Excerpt.
===============
I think my next words were, “Oh… my…. gosh!” And I was shocked to learn that civilized people actually eat those things. And they even like them.
I have yet to partake.
After a while I learned that a heifer is a young female cow that hasn’t had a calf yet. The first time I was pregnant, Jack told everyone I was springin’. His scientific explanation of my second pregnancy was, “Ever’ time a dad-gum drought hits, she gets a calf on ‘er.”
I guess I’m in the old dry cow stage at this time of my life. Looking back it’s been a colorful life we’ve led.
But that’s another story.
Bovine: adj., n. 1. Something to do with cattle. 2. Cow-like. 3. Not a word I ordinarily hear cowboys use.
Cow: n. 1. The mature female of the bovine animal. 2. Slang: an obese and slovenly woman.
Cow: v. 1. To frighten with threats, violence; intimidate. 2. Especially after the husband refers to the wife in such a manner.
Drought: n. 1. A period of dryness, sometimes lengthy, causing extensive damage to crops or pasture land. 2. Usually accompanied by high feed prices and a poor cattle market. 3. When cowboys in some areas of the country have to burn the thorns off prickly pear cactus to feed cattle when there's no grass. 4. Severe drought usually means having to sell the cattle off of the place.
===============
Extracted records.
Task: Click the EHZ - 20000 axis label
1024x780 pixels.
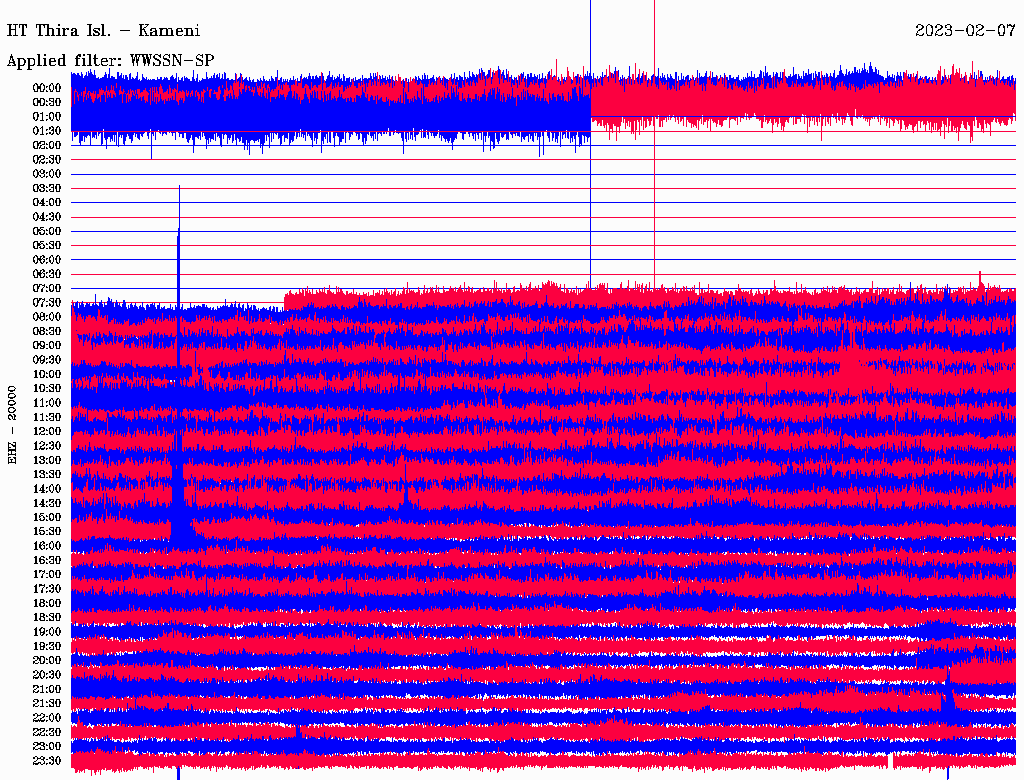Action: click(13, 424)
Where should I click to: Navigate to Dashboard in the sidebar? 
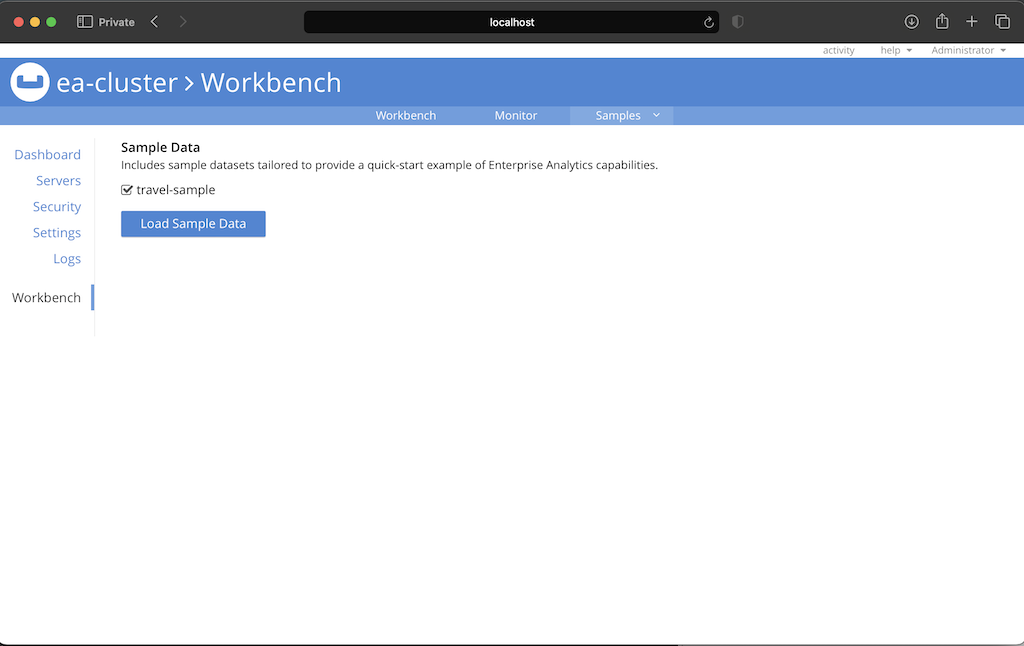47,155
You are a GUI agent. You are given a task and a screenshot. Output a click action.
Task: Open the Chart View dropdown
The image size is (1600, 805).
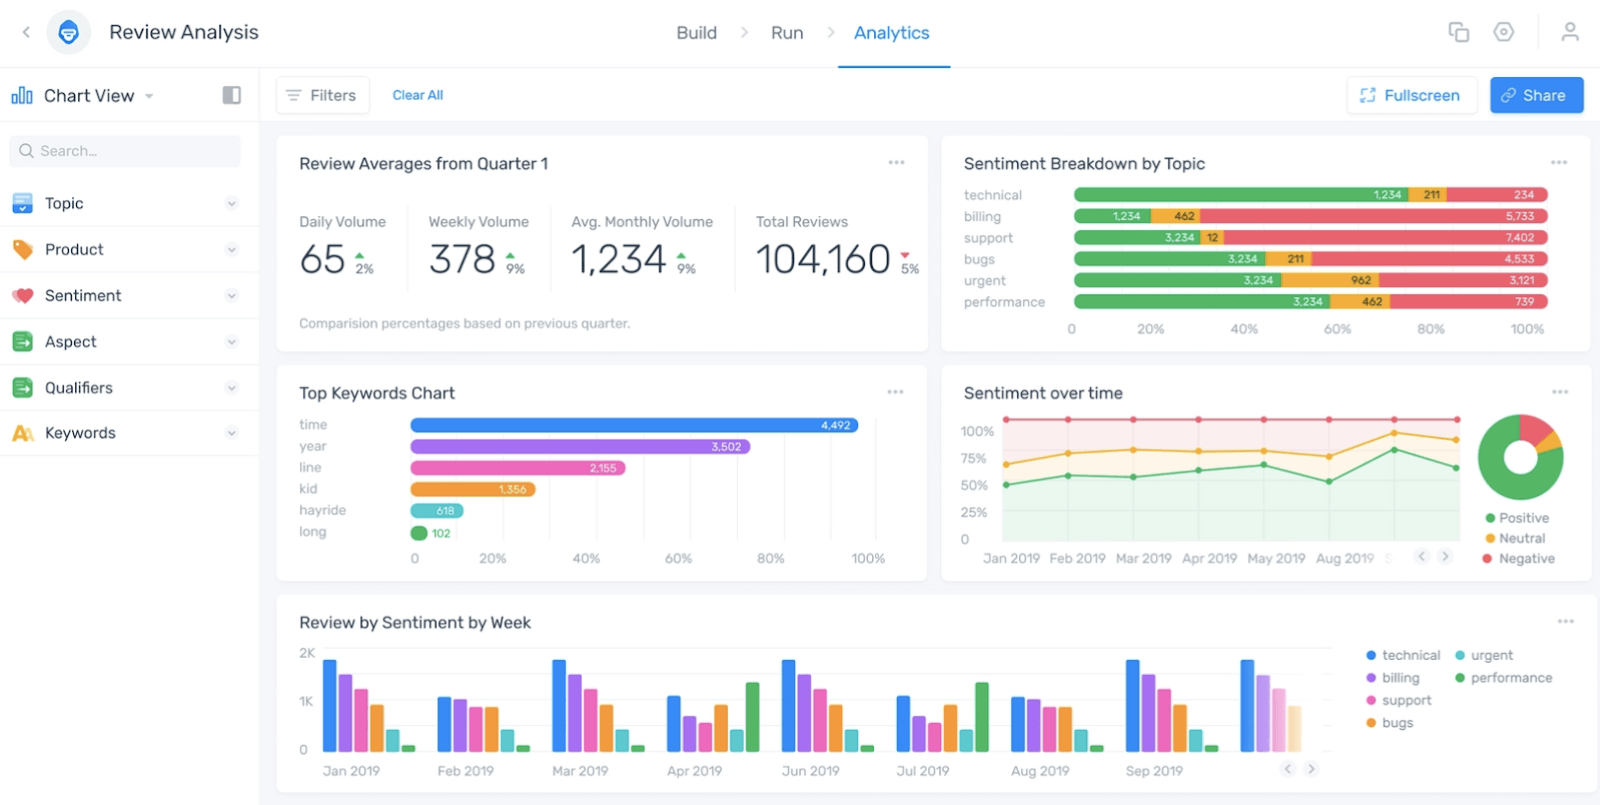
===============
Assignment. From the cattle passage above, reproduce word for word the portion starting at "After a while" and ending at "life we’ve led.".

Result of this task.
After a while I learned that a heifer is a young female cow that hasn’t had a calf yet. The first time I was pregnant, Jack told everyone I was springin’. His scientific explanation of my second pregnancy was, “Ever’ time a dad-gum drought hits, she gets a calf on ‘er.”
I guess I’m in the old dry cow stage at this time of my life. Looking back it’s been a colorful life we’ve led.